07 Sep 2020 - {{hitsCtrl.values.hits}}
CEAT Kelani Holdings has announced an 85 percent increase in the production of tyres for the ‘two-wheeler’ segment over just three months, as a full-bodied response to the needs of the local market consequent to the temporary import restrictions introduced by the government.
Maximising capacity utilisation at its manufacturing plants at Kelaniya and Kalutara, the company pushed production of tyres for motorcycles and scooters from 27,000 units a month in June 2020 to 41,000 per month in July and August, and is on target to produce 50,000 tyres in September, increasing volumes by 52 percent in the first step and by an incremental
22 percent thereafter.
The sharp increases in production of tyres for the two-wheeler segment follows similar ramping up of production of truck and bus tyres as well as passenger car radials by CEAT Kelani, which prior to these increases was producing half of Sri Lanka’s pneumatic
tyre requirements.
To achieve the increases in two-wheeler capacity, the company said it had utilised available capacity at its three-wheeler tyre plant in Kalutara.
CEAT Kelani currently manufactures 32 different types of scooter and motorcycle tyres in 43 varying specifications, and now caters to 37 percent of local market requirements for
two-wheeler tyres.
“The import restrictions challenge domestic industries to show what they are truly capable of, and we are pulling out all the stops to fully utilise the capacity we have to support the government’s initiative of import substitution through increased domestic manufacturing,” CEAT Kelani Managing Director Ravi Dadlani said.
“We are continuing to look at ways of meeting demand for the most popular categories and sizes of tyres, and are keeping the government informed of the products that we are not equipped to manufacture, so that they can be imported.”

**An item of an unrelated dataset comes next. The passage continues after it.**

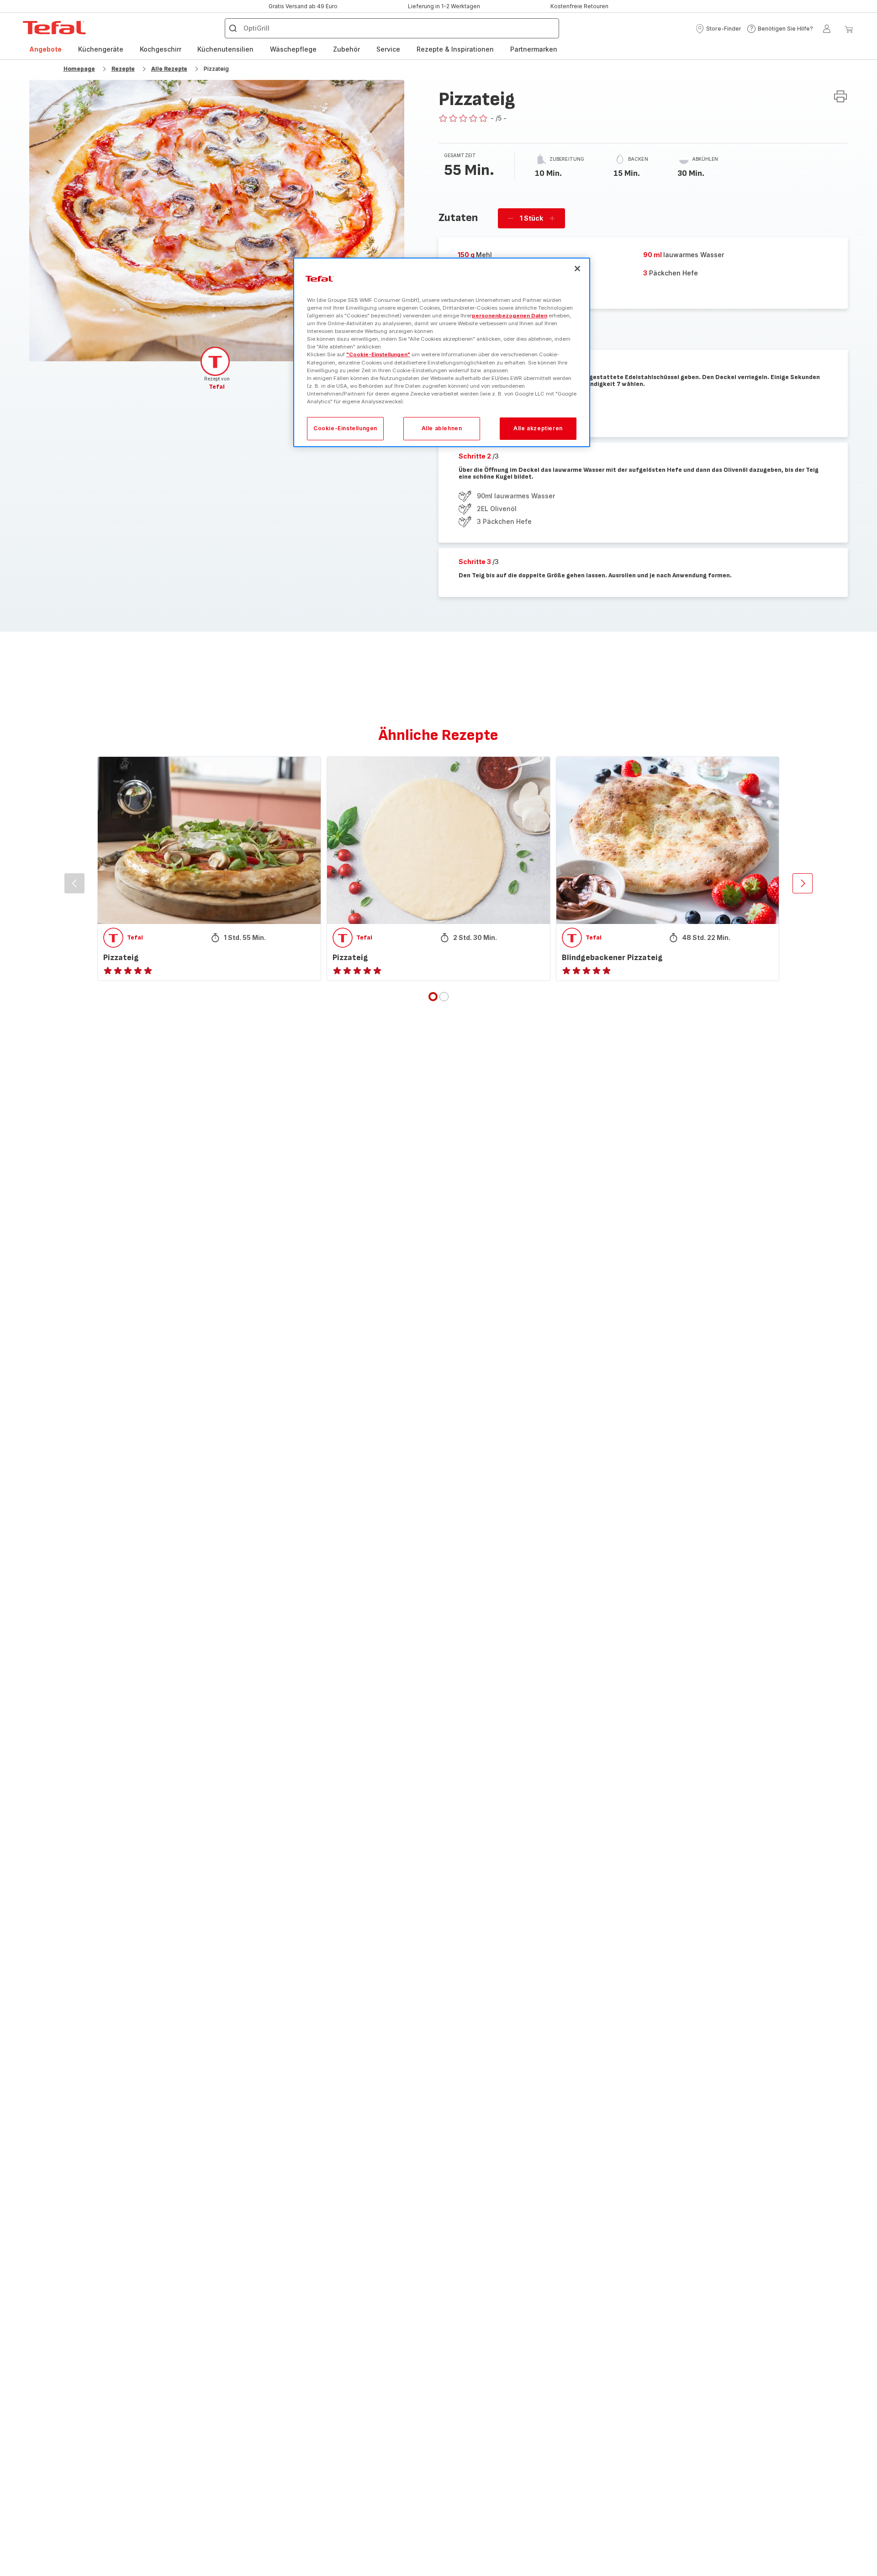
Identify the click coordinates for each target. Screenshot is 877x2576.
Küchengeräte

CEAT’s increased production of truck and bus tyres has resulted in the company producing 100 percent of the segment’s requirements and enabled the government to make a saving of Rs.11 billion a year in foreign exchange.
The company’s latest initiative in the two-wheeler tyre segment is estimated to enable a further saving of Rs.350 million a year through import substitution, Dadlani disclosed.

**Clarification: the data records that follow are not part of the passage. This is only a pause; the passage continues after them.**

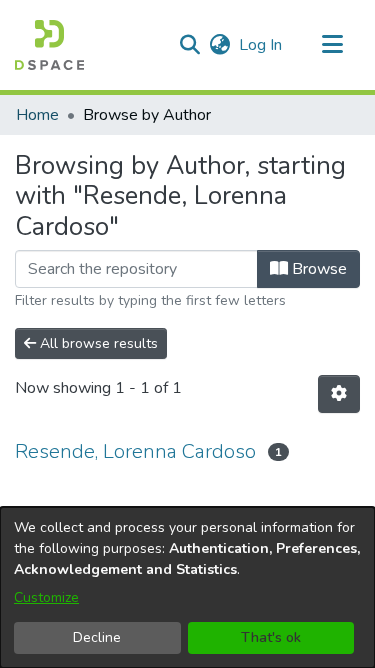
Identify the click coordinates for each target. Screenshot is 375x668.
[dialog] (187, 587)
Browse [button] (317, 269)
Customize (46, 597)
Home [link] (37, 115)
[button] (49, 45)
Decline (97, 637)
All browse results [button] (97, 343)
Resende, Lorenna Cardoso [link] (135, 451)
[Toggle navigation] (332, 45)
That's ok (271, 637)
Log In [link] (261, 45)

The expansion of production capacity for this segment of tyres has resulted in a 100 percent increase in the production of sizes 90/90-12 TL and 90/100-10 TL that fit popular scooter models such as Honda Dio, Yamaha Ray ZR, Honda Grazia, TVS Wego, and Suzuki Burgman.
Meanwhile, CEAT’s production of tyre size 90/90-17 TL that fits motorcycle models such as TVS Apache, Bajaj Pulsar 160 NF and Bajaj Pulsar 180 has increased by 400 percent, and the company has achieved a 100 percent increase in the production of the 100/80-17 TL tyre that is required for the popular Yamaha FZ.
Production of tyres for Bajaj Pulsar 150, Bajaj CT 100, Bajaj Platina, and TVS Heavy Duty Super XL has also increased significantly, the company said.
Notably, CEAT Kelani Holdings has kept the prices of its tyres unchanged since December 2019 to support customers and the economy, despite the additional investments made in increasing capacity and an increase in market prices due to demand.
CEAT Kelani Holdings is considered one of the most successful India – Sri Lanka joint ventures in the manufacturing sector. The joint venture’s cumulative investment in Sri Lanka to date totals Rs.8 billion, inclusive of Rs.3 billion committed in January 2018 for expansion of volumes, technology upgrades and new product development.
The company’s manufacturing operations in Sri Lanka encompass pneumatic tyres in the radial (passenger cars, vans and SUVs), commercial (Bias-ply and radial), motorcycle, three-wheeler and agricultural vehicle segments.